* Record set
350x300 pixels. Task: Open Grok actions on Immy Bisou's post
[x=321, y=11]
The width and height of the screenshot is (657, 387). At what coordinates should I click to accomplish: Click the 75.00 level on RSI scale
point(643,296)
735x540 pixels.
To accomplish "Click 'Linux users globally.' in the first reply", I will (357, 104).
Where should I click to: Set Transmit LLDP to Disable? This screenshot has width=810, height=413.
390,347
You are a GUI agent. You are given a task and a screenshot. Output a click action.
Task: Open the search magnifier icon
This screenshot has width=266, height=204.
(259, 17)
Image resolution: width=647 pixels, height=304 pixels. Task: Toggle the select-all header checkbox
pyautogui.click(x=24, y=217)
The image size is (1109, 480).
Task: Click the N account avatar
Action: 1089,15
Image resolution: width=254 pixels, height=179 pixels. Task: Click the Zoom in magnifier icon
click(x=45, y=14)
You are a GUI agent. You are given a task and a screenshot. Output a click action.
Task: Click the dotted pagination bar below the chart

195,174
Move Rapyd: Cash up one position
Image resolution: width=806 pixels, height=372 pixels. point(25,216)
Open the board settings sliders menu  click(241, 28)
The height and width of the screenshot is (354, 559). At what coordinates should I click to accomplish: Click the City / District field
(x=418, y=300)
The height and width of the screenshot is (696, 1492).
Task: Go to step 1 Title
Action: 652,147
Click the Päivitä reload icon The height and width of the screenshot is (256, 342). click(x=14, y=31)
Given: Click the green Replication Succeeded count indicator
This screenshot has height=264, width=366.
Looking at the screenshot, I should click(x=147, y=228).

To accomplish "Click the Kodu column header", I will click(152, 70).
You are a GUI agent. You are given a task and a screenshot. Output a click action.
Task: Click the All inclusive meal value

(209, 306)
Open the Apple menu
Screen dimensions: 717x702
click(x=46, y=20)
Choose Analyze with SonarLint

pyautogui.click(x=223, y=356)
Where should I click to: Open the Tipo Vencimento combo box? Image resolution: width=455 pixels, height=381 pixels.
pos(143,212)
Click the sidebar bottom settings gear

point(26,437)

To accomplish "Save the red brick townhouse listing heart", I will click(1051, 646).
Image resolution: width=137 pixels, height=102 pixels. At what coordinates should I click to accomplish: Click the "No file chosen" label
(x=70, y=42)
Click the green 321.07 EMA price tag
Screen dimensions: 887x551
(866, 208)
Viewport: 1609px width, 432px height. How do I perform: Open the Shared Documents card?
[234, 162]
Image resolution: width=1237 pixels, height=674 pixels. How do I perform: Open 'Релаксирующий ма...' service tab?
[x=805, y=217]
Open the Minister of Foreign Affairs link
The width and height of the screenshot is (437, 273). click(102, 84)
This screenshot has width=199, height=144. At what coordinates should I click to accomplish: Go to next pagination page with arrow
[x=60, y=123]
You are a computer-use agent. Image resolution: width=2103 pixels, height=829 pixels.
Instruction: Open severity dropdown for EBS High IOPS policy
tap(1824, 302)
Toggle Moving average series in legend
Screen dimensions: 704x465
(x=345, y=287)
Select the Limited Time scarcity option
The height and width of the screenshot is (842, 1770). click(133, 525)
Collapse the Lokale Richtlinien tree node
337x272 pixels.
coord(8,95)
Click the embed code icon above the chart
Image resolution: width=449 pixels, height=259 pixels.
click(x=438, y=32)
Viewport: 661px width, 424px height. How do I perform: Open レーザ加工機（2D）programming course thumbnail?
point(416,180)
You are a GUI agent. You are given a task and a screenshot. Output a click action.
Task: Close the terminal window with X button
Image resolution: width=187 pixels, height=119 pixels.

* Work to complete
Reproduce every one of the lines above word for word, in the same order.

* Result for this task
350x300 pixels. Task: Open Grok actions on Immy Bisou's post
[x=321, y=11]
The width and height of the screenshot is (657, 387). At what coordinates should I click to accomplish: Click the 75.00 level on RSI scale
point(643,296)
735x540 pixels.
To accomplish "Click 'Linux users globally.' in the first reply", I will (357, 104).
Where should I click to: Set Transmit LLDP to Disable? This screenshot has width=810, height=413.
390,347
You are a GUI agent. You are given a task and a screenshot. Output a click action.
Task: Open the search magnifier icon
This screenshot has width=266, height=204.
(259, 17)
Image resolution: width=647 pixels, height=304 pixels. Task: Toggle the select-all header checkbox
pyautogui.click(x=24, y=217)
The image size is (1109, 480).
Task: Click the N account avatar
Action: 1089,15
Image resolution: width=254 pixels, height=179 pixels. Task: Click the Zoom in magnifier icon
click(x=45, y=14)
You are a GUI agent. You are given a task and a screenshot. Output a click action.
Task: Click the dotted pagination bar below the chart

195,174
Move Rapyd: Cash up one position
Image resolution: width=806 pixels, height=372 pixels. point(25,216)
Open the board settings sliders menu  click(241, 28)
The height and width of the screenshot is (354, 559). At what coordinates should I click to accomplish: Click the City / District field
(x=418, y=300)
The height and width of the screenshot is (696, 1492).
Task: Go to step 1 Title
Action: 652,147
Click the Päivitä reload icon The height and width of the screenshot is (256, 342). click(x=14, y=31)
Given: Click the green Replication Succeeded count indicator
This screenshot has height=264, width=366.
Looking at the screenshot, I should click(x=147, y=228).

To accomplish "Click the Kodu column header", I will click(152, 70).
You are a GUI agent. You are given a task and a screenshot. Output a click action.
Task: Click the All inclusive meal value

(209, 306)
Open the Apple menu
Screen dimensions: 717x702
click(x=46, y=20)
Choose Analyze with SonarLint

pyautogui.click(x=223, y=356)
Where should I click to: Open the Tipo Vencimento combo box? Image resolution: width=455 pixels, height=381 pixels.
pos(143,212)
Click the sidebar bottom settings gear

point(26,437)

To accomplish "Save the red brick townhouse listing heart", I will click(1051, 646).
Image resolution: width=137 pixels, height=102 pixels. At what coordinates should I click to accomplish: Click the "No file chosen" label
(x=70, y=42)
Click the green 321.07 EMA price tag
Screen dimensions: 887x551
(866, 208)
Viewport: 1609px width, 432px height. How do I perform: Open the Shared Documents card?
[234, 162]
Image resolution: width=1237 pixels, height=674 pixels. How do I perform: Open 'Релаксирующий ма...' service tab?
[x=805, y=217]
Open the Minister of Foreign Affairs link
The width and height of the screenshot is (437, 273). click(102, 84)
This screenshot has width=199, height=144. At what coordinates should I click to accomplish: Go to next pagination page with arrow
[x=60, y=123]
You are a computer-use agent. Image resolution: width=2103 pixels, height=829 pixels.
Instruction: Open severity dropdown for EBS High IOPS policy
tap(1824, 302)
Toggle Moving average series in legend
Screen dimensions: 704x465
(x=345, y=287)
Select the Limited Time scarcity option
The height and width of the screenshot is (842, 1770). click(133, 525)
Collapse the Lokale Richtlinien tree node
337x272 pixels.
coord(8,95)
Click the embed code icon above the chart
Image resolution: width=449 pixels, height=259 pixels.
click(x=438, y=32)
Viewport: 661px width, 424px height. How do I perform: Open レーザ加工機（2D）programming course thumbnail?
point(416,180)
You are a GUI agent. You are given a task and a screenshot. Output a click action.
Task: Close the terminal window with X button
Image resolution: width=187 pixels, height=119 pixels.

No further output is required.